__AIM OF THE TASK__. Show every line of the data that contains the string "dimensions".

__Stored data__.
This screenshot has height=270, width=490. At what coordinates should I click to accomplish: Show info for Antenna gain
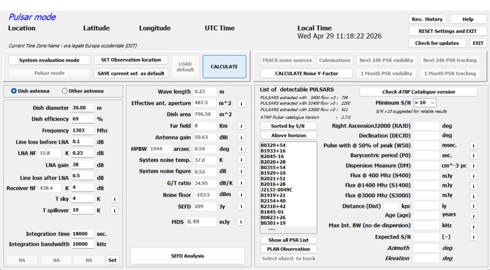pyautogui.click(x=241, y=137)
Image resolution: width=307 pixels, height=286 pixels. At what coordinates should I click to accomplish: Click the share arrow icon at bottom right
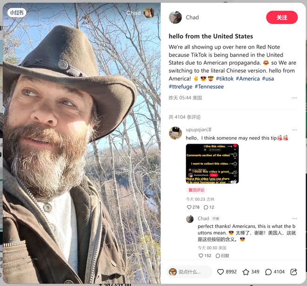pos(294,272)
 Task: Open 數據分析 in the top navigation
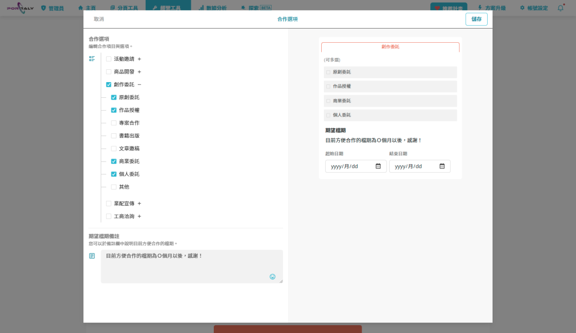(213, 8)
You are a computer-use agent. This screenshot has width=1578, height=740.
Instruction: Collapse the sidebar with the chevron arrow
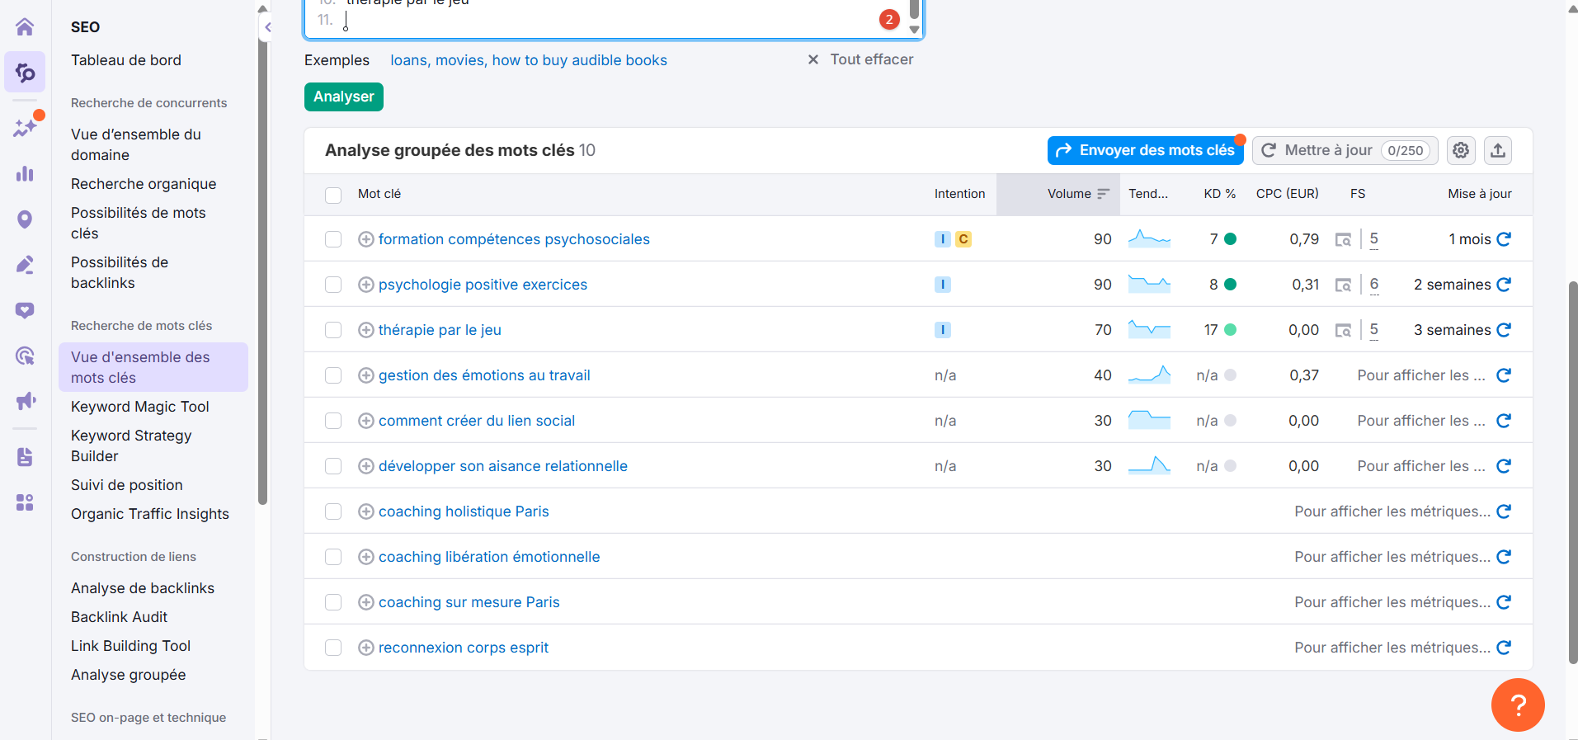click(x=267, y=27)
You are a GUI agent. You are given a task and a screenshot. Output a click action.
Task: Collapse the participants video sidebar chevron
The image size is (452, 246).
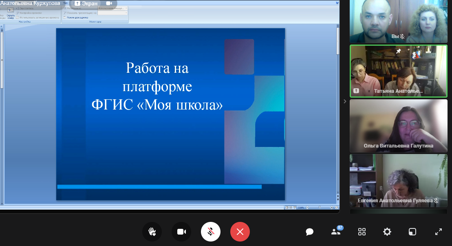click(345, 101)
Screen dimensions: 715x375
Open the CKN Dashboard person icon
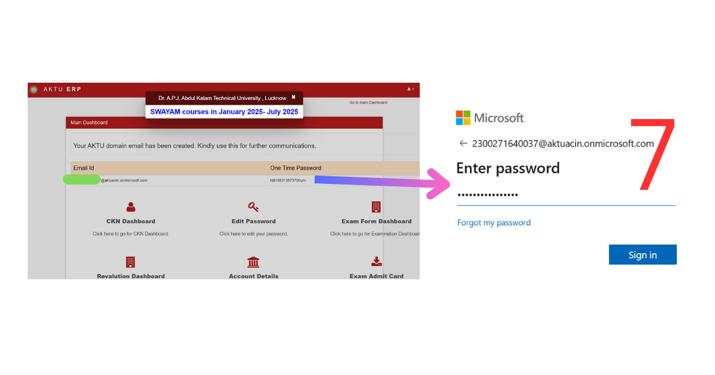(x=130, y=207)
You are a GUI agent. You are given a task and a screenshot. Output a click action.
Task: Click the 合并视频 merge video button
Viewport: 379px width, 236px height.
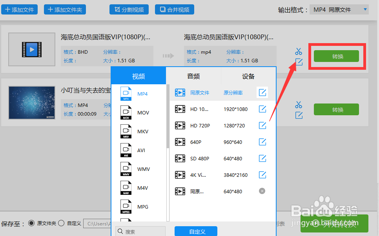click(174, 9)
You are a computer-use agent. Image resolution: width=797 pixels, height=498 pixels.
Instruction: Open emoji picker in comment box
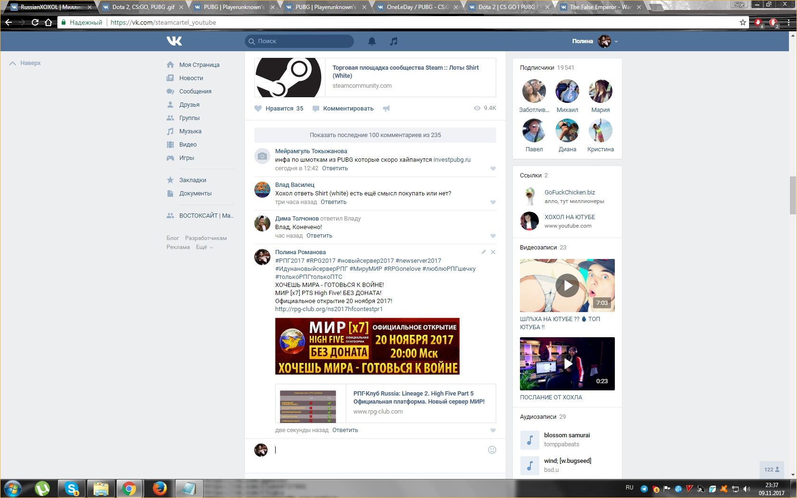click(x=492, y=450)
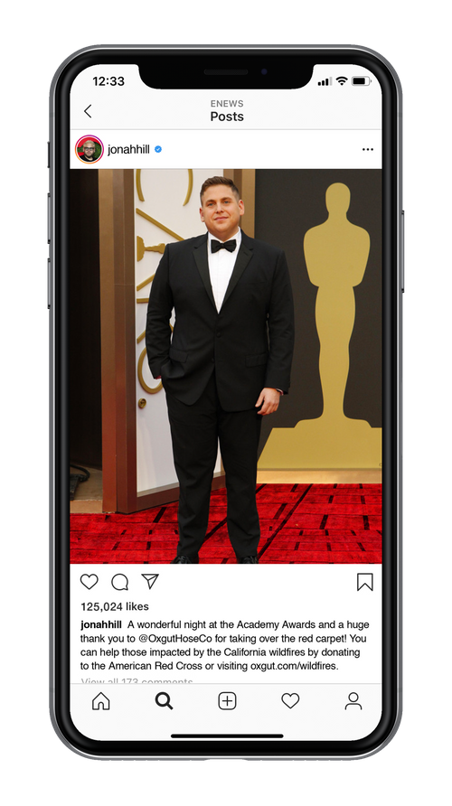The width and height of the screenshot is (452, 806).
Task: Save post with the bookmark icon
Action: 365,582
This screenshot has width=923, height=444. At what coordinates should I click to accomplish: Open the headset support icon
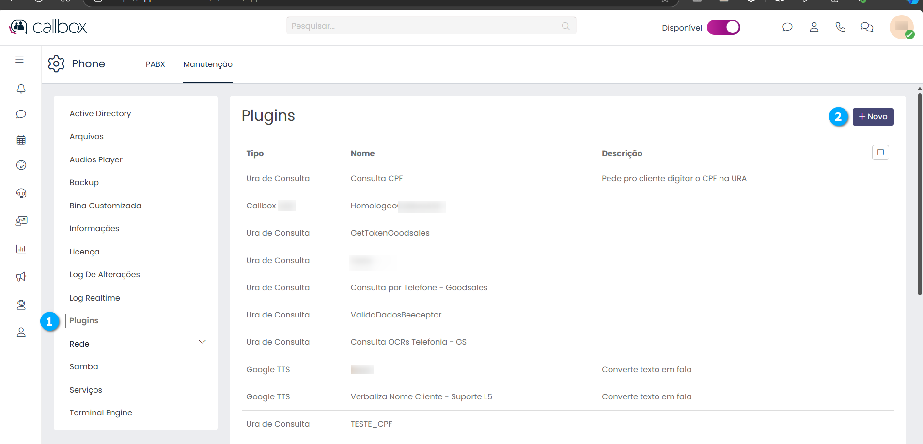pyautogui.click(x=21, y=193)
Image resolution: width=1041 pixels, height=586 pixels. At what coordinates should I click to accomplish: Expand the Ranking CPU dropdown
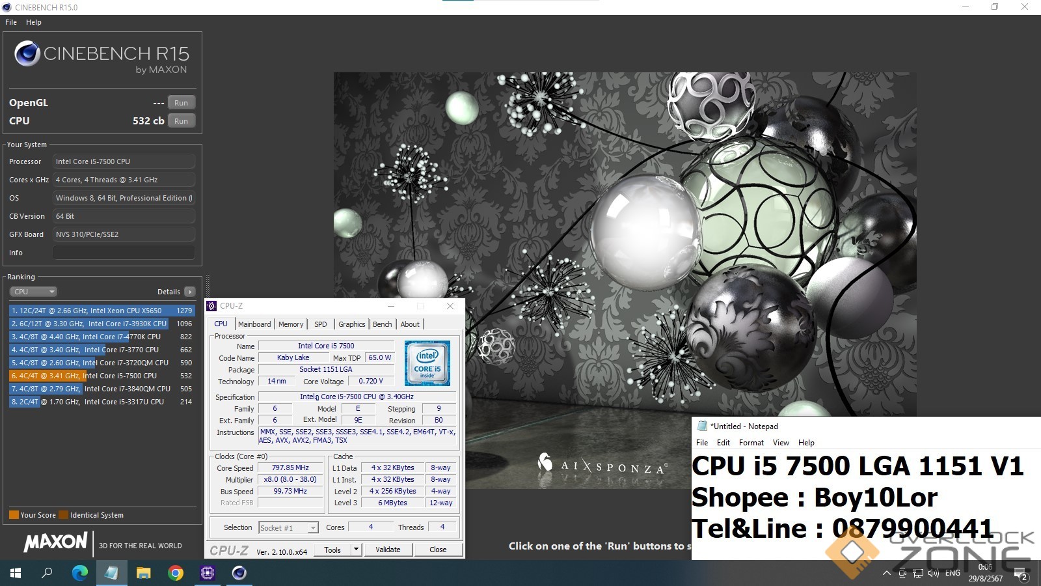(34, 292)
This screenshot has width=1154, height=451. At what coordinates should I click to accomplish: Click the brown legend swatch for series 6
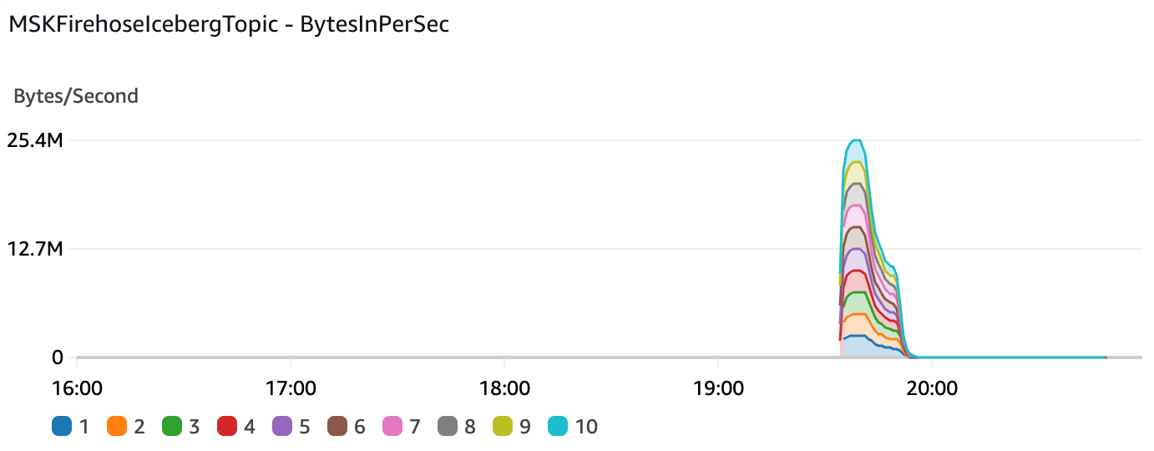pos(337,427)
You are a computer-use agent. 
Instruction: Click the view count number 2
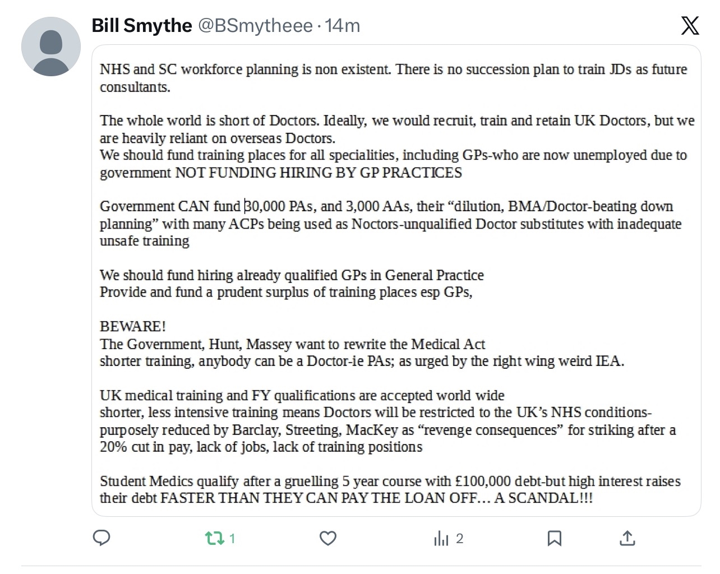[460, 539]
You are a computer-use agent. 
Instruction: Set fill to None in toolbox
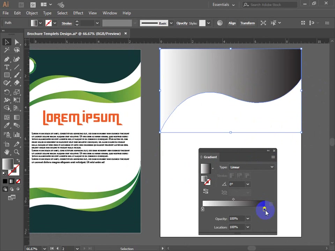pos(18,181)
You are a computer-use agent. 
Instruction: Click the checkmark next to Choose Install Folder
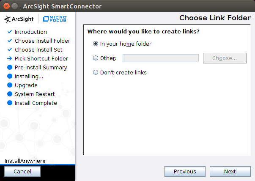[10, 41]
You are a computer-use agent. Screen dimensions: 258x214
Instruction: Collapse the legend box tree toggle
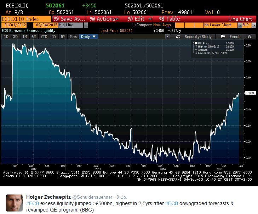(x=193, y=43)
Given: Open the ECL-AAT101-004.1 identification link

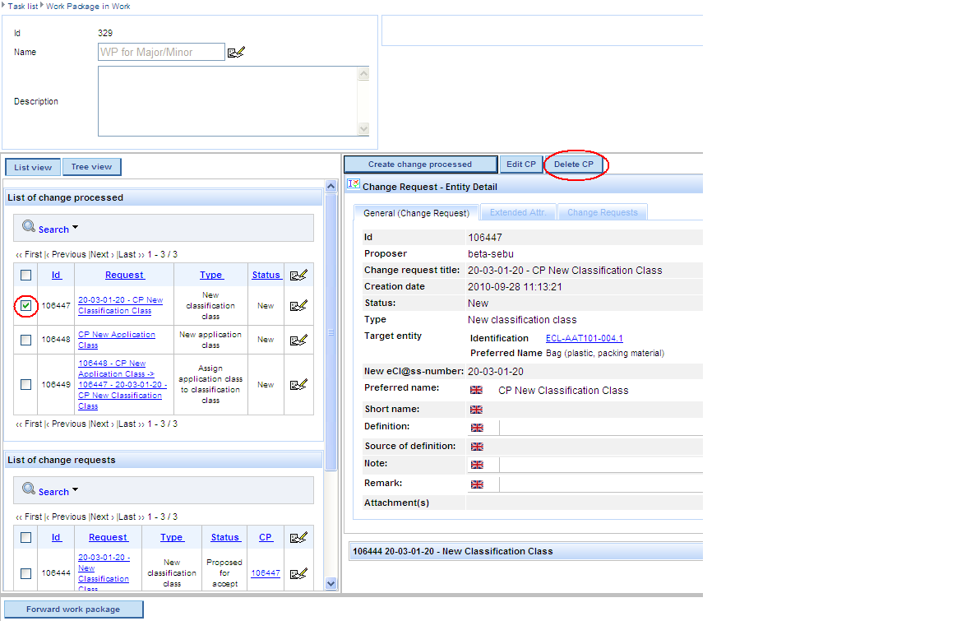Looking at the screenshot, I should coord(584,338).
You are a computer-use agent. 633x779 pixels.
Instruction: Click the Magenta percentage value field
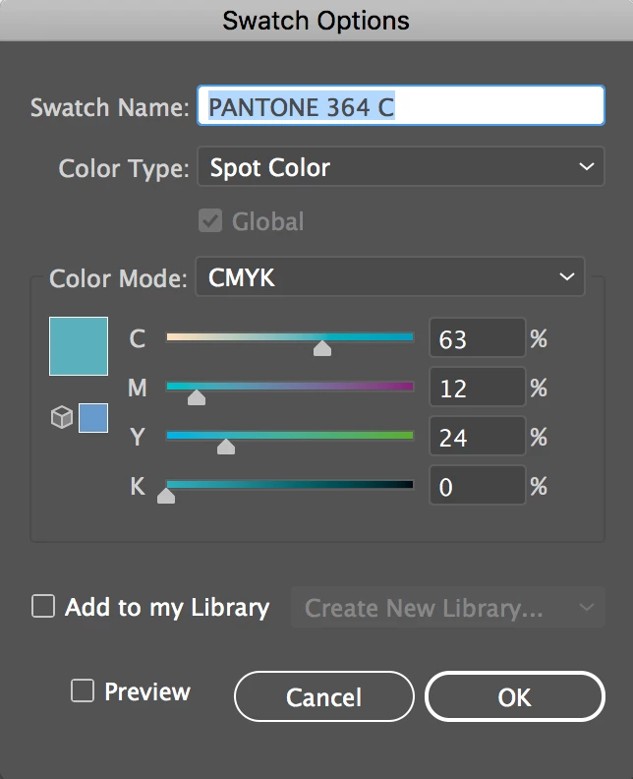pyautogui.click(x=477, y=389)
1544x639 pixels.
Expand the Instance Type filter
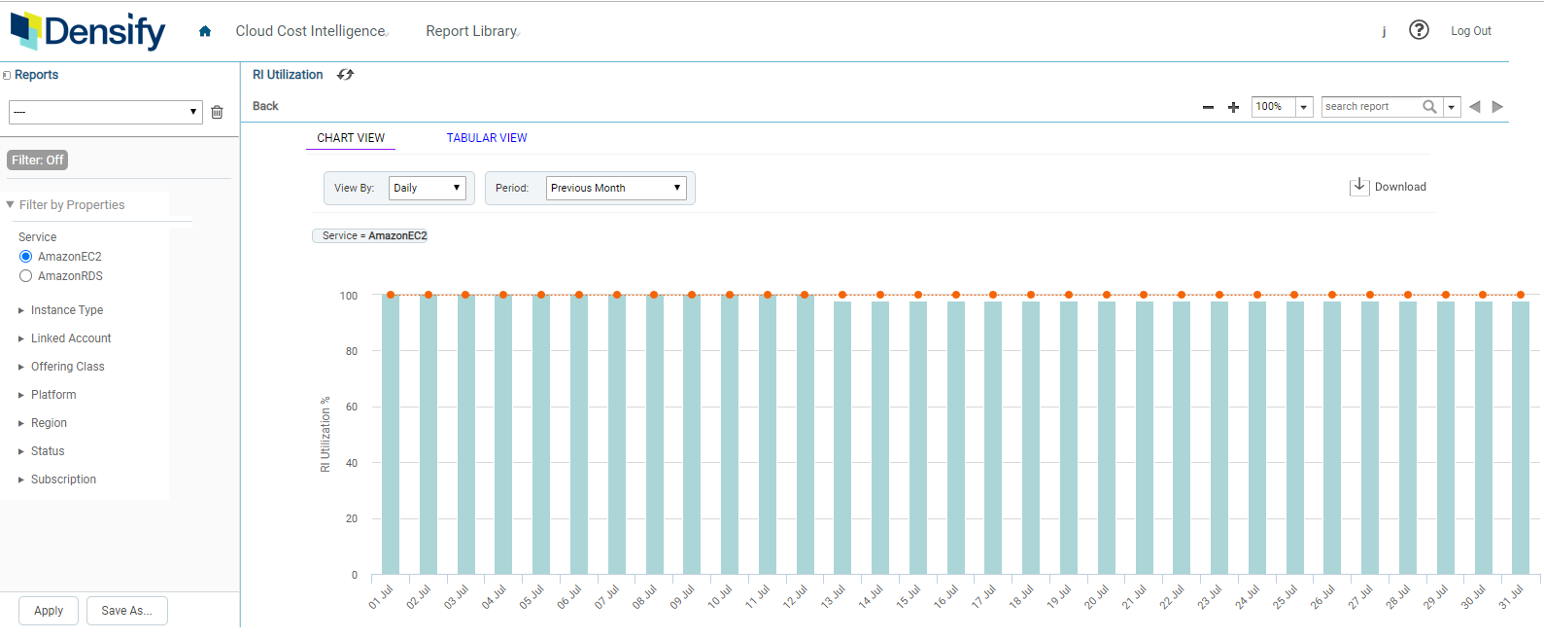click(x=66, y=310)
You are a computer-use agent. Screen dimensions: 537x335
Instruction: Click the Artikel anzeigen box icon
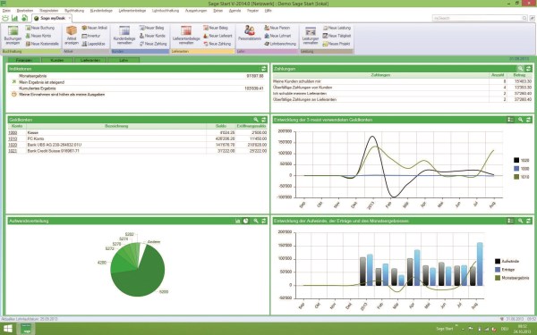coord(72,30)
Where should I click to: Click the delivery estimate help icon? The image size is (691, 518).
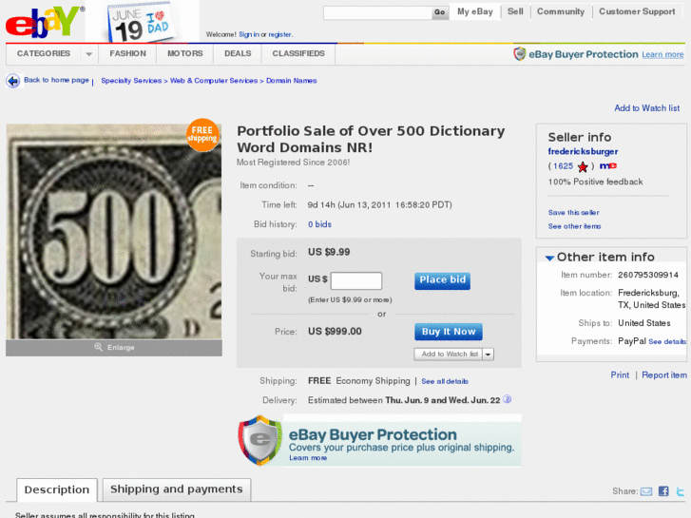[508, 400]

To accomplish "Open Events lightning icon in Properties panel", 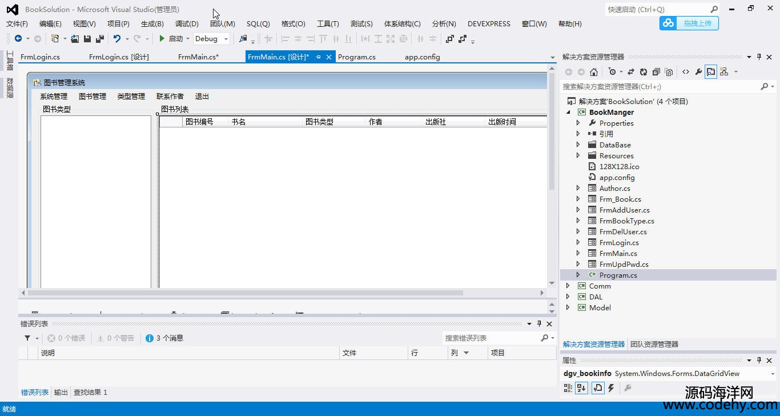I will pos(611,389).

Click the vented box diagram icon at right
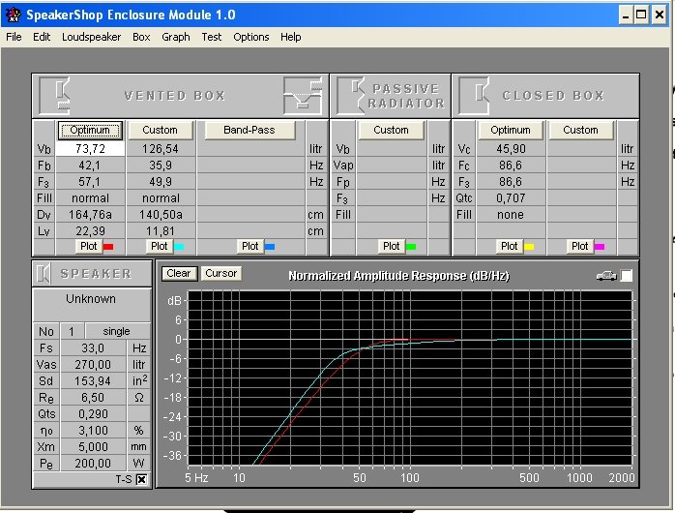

__ANSWER TO THIS TASK__.
Screen dimensions: 715x375
You are a computer-use agent. Screen dimensions: 258x214
You are a computer-use agent. Screen dimensions: 537x335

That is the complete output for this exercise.